Spotted Sunflower Quinoa Bread

This recipe is packed with protein which is essential for a vegan off saving the world...but the best part is that the sunflower seeds give the bread green spots when sliced! Can I get an 'amen!' for entertaining sandwiches?

Ingredients:
3 1/2 c. quinoa flour
1/2 c. cunflower seeds
2 t. baking soda
1 T. brown sugar
1 t. salt
2 c. soy or rice or almond milk
1 T. cider vinegar

Preheat oven to 350°F. Whisk wet ingredients and stir in dry till 'just mixed' (over mixing will make this bread a brick-hardly interchangable...). Pour batter into a lightly oiled or lined loaf pan and bake for 55-60 minutes. Allow to cool in pan for 15 minutes before turning out onto rack to cool completely.

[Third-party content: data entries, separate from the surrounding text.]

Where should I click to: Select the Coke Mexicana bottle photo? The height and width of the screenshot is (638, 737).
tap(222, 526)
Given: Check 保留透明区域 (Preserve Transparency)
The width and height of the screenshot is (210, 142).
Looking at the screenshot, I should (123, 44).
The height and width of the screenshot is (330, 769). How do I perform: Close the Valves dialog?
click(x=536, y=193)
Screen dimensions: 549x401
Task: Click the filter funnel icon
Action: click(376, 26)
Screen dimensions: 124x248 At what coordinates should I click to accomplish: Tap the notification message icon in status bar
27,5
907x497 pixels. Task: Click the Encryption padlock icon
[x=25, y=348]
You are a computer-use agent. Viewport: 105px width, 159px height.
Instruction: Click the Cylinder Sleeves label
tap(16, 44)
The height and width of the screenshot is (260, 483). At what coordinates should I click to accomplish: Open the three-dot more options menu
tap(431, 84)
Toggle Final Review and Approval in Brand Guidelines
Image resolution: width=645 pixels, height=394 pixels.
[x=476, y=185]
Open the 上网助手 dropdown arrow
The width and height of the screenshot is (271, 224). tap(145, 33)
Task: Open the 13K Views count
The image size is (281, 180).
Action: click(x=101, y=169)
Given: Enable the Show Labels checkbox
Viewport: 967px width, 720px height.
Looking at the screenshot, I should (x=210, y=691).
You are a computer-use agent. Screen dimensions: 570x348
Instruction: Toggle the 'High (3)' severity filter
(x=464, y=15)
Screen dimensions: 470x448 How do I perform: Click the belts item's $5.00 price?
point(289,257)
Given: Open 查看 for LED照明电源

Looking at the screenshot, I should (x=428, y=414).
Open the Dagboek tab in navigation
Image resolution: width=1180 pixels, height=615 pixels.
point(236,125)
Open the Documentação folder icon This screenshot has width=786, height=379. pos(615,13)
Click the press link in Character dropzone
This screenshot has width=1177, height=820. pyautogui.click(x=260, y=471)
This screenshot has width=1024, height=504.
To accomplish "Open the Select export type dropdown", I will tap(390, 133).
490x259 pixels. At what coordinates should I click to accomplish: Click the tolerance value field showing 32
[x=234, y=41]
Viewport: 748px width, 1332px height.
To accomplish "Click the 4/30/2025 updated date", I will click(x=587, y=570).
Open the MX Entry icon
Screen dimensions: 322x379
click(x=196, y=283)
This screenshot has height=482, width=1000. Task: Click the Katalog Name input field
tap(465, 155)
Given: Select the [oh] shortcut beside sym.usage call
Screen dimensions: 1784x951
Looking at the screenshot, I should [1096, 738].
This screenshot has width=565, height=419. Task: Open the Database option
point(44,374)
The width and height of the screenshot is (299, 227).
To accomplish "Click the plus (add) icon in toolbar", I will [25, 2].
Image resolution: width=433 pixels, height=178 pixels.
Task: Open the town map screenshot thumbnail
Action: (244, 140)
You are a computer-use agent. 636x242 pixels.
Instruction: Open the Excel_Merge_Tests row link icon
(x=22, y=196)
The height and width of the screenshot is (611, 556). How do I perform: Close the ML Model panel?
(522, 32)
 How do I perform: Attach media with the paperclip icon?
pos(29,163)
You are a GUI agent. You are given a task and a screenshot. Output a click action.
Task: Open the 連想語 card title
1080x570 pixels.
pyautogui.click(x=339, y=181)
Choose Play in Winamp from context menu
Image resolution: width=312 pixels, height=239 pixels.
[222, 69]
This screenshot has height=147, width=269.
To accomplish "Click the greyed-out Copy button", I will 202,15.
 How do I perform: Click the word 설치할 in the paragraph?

This sturdy loaf likes to be toasted!

Introduction and the Beginning of it All...


I'm a quirky vegan waitress living in Victoria, and I've decided to share my goofy knowledge and inventions with the world! I love the idea of spreading the vegan goodness, and even if I manage to bring one person over to the green side, that would be better than a barrel of monkeys! So I've made the decision to post up a collection of recipes as I concoct them... enjoy!






Green Meanies Fajitees
This recipe came from a heap of green ingredients in the fridge and a spark of creativity. Another nice twist is to serve these with hummous or guacamole (if you REALLY like green stuff...)


Ingredients:
1/2 zucchini, sliced into half-moons
1 green bell pepper, sliced
1 scallion, chopped
1/2 pkg. extra firm tofu, sliced or cubed or grated
5 sundried tomatoes
2 cloves garlic, minced
1 t. cumin
1 t. coriander
1 t. cayenne
1 t. chili powder
1 t. olive oil
3-4 sprouted grain tortilla wraps
1/2 cup salsa


Sauté all ingredients in a pan heated with the olive oil (except for the wraps) until the tofu is browned lightly and the veggies are firm but tender. Heat the wraps in the oven and serve the fajita mixture either on wedges of the tortillas (good for a packed lunch) or folded inside a whole wrap with the salsa.